David m’a emmenée ensuite au marché des poissons et des oiseaux, c’est-à-dire ceux que l’on achète comme animaux de compagnie ! Il y avait un monde fou, surtout pour acheter des pigeons ! C’est vrai qu’ici il n’y a pas de pigeon en ville, juste des grosses corneilles (je croisJ) qui n’ont pas l’air amicales du tout et qui me font plutôt peur ! Il y avait aussi des perroquets, des perruches de toutes les couleurs, des bébés lapins, des bébés souris aussi (comme s’il n’y avait pas assez de rongeurs comme ça partout dans la ville ! Tous les soirs de ma fenêtre je peux voir deux gros rats qui vont chercher à manger…). Nous sommes ensuite allés pédaler au bord du Gange, il n’y avait presque pas de circulation c’était super ! Il y a beaucoup de Ghat le long des berges, des marches qui descendent dans le fleuve et qui servent notamment à immerger les statues en terre dans le fleuve sacré lors des cérémonies religieuses et la plupart du temps aux indiens pour se baigner… Je sais bien qu’à son embouchure le Gange est dans un état terrible mais en voyant les indiens qui nageaient j’ai eu moi aussi très envie de plonger dedans ! Le long du fleuve, il y a beaucoup d’anciennes maisons coloniales bâties par les anglais. Elles sont décrépies maintenant, mais elles servent à abriter chacune plusieurs familles. Nous sommes entrés dans l’une d’entre elles avec David. Au rez-de-chaussée c’était très sombre, on est monté au premier étage où il y avait environ 6 familles installées dans les pièces distribuées autour du balcon à colonnes qui formait la cage d’escalier. Une indienne nous a offert du chaï et des biscuits. Là aussi il faisait encore assez sombre, je ne suis pas sûre qu’il y avait l’électricité. Nous sommes montés jusqu’au toit d’où on avait une super vu sur le Gange et les Ghats. Nous avons ensuite continué le long du Gange jusqu’à un slum (un bidonville) où des enfants se sont précipités sur nous quand nous avons laissé nos vélos, plusieurs européens travaillent dans une ONG de ce quartier, du coup ils sont habitués à ce qu’on s’occupe d’eux. David m’a emmené dans un boui-boui où un homme préparait du chaï. C’était tout un spectacle de le regarder, il a fait une véritable cérémonie en jetant des choses dans le feu ou dans sa marmite avec de grands gestes, en écarquillant les yeux comme s’il essayait de jeter un sort au thé ! Enfin je ne sais pas trop ce qu’il a fait au final mais c’est le meilleur chaï que j’ai goûté jusqu’à présent… 

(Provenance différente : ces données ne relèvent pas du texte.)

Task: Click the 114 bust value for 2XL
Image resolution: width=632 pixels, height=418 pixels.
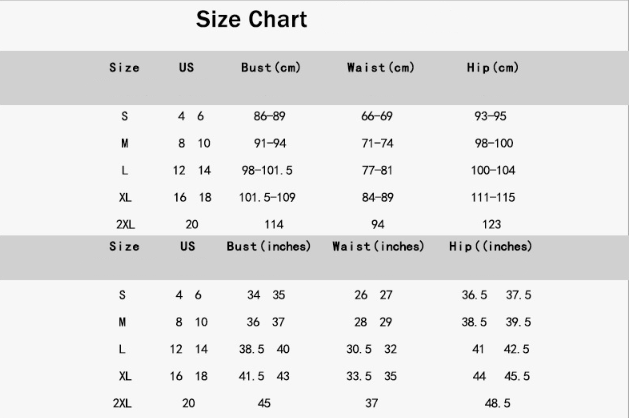Action: tap(273, 225)
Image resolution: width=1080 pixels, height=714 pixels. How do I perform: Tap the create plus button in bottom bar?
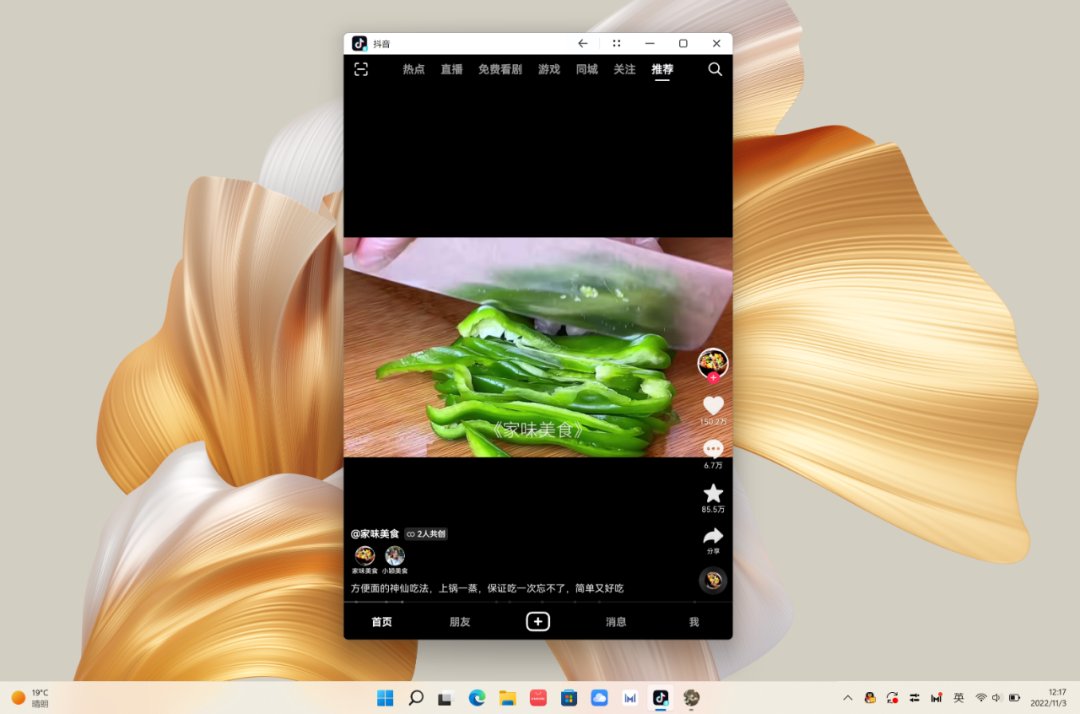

La nuit commençant à tomber nous avons du rentrer avec David en passant devant les crématoriums, puis par le marché aux fleurs. David part au Canada dans deux jours et c’est dommage parce que j’aurais adoré qu’il me montre d’autres endroits comme ça qu’on ne peut trouver qu’ici en Inde… Il va confier ses deux vélos au patron d’un restaurant de Sudder Street et il m’a dit de m’en servir quand je voulais mais je ne sais pas si j’oserais affronter la circulation calcutienne (ou calcuttane ?!) sans lui. Enfin je vous tiendrez au courant. En attendant je regrette vraiment de ne pas avoir plus de photos de cette ballade à vous montrer…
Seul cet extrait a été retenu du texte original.